# Round-Up Lawsuit, Cancer, Etc



## Alex1389 (May 23, 2018)

https://www.cnn.com/2018/08/10/health/monsanto-johnson-trial-verdict/index.html

Haven't looked too much into the details of the lawsuit here, but thought I'd bring this up as a heads up. I know the link between glyphosate and cancer is still up for debate.

What kind of PPE is everyone using when applying glypho?


----------



## LawnNerd (Sep 2, 2017)

Socks and shoes. I also strive to NOT drink it or spray it in my eyes...


----------



## Budstl (Apr 19, 2017)

LawnNerd said:


> Socks and shoes. I also strive to NOT drink it or spray it in my eyes...


 Well what fun is this? Isn't @pennstater2005 the one last year spraying in flip flops?


----------



## g-man (Jun 15, 2017)

Activities =
(a) Answer these questions about the Round-Up lawsuit thread:
(i) Which substance's link to cancer does Alex1389 say is still up for debate?
(ii) What does LawnNerd say they wear when spraying?
(iii) Which user does Budstl ask about spraying in flip flops?
(b) Write a continuation of the Round-Up lawsuit thread that begins right after its final line.

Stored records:

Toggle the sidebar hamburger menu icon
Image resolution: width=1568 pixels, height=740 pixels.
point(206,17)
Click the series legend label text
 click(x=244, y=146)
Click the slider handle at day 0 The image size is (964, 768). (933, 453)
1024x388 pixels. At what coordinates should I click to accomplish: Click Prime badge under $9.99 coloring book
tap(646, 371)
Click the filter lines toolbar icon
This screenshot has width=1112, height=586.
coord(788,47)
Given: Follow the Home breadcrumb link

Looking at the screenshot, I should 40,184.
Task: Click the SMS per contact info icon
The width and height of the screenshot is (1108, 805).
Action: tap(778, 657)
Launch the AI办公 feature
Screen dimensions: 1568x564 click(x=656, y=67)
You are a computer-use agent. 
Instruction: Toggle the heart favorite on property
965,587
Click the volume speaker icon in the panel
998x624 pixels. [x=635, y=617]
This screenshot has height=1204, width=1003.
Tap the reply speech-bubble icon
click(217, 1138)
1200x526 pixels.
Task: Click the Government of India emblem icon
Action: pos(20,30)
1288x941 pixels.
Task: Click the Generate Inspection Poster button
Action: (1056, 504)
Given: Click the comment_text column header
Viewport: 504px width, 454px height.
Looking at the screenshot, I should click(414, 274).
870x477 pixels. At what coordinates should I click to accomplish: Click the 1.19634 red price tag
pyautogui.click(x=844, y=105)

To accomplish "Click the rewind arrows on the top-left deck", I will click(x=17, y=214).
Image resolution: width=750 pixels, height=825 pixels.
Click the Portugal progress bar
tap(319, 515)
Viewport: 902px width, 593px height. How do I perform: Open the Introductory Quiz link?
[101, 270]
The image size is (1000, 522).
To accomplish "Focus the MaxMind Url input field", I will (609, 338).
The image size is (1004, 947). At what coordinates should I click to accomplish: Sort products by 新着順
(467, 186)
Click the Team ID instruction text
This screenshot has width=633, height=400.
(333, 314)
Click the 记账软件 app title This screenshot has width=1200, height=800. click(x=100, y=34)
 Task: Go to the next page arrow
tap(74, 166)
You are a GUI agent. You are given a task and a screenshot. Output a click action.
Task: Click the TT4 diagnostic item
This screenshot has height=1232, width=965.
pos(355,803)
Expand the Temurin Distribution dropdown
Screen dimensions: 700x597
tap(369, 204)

Answer set =
(a)
(i) Glyphosate
(ii) Socks and shoes
(iii) @pennstater2005

(b)
From what I read there are risks, but it is very different in a farm environment. We spray once every few years, therefore our exposure is low. Farmers with round up resistance crops using large spray equipment have a lot more risk of exposure and a lot more opportunities. Some of the hired labor don't get access to proper ppe, don't wear it because it is inconvenient or the risk are not clearly understood.


----------



## pennstater2005 (Jul 17, 2017)

Something that caught my eye from the article........

*"But Litzenburg said glyphosate isn't the big problem -- Roundup is. He said the interaction between glyphosate and other ingredients in Roundup cause a "synergistic effect" that makes the product more carcinogenic."*

And @Budstl Sandals?! No :? Wait....yes to that and fire as well......


----------



## Budstl (Apr 19, 2017)

@pennstater2005 this should be put into tlf hall of fame.


----------



## pennstater2005 (Jul 17, 2017)

Budstl said:


> @pennstater2005 this should be put into tlf hall of fame.


 :lol: It worked terribly. And my feet got really hot.


----------



## LawnNerd (Sep 2, 2017)

pennstater2005 said:


> Budstl said:
> 
> 
> > @pennstater2005 this should be put into tlf hall of fame.
> ...


I think lcn says to burn the weeds in the cracks. Not thw whole lawn...


----------



## Lawn_newbie (Jun 19, 2018)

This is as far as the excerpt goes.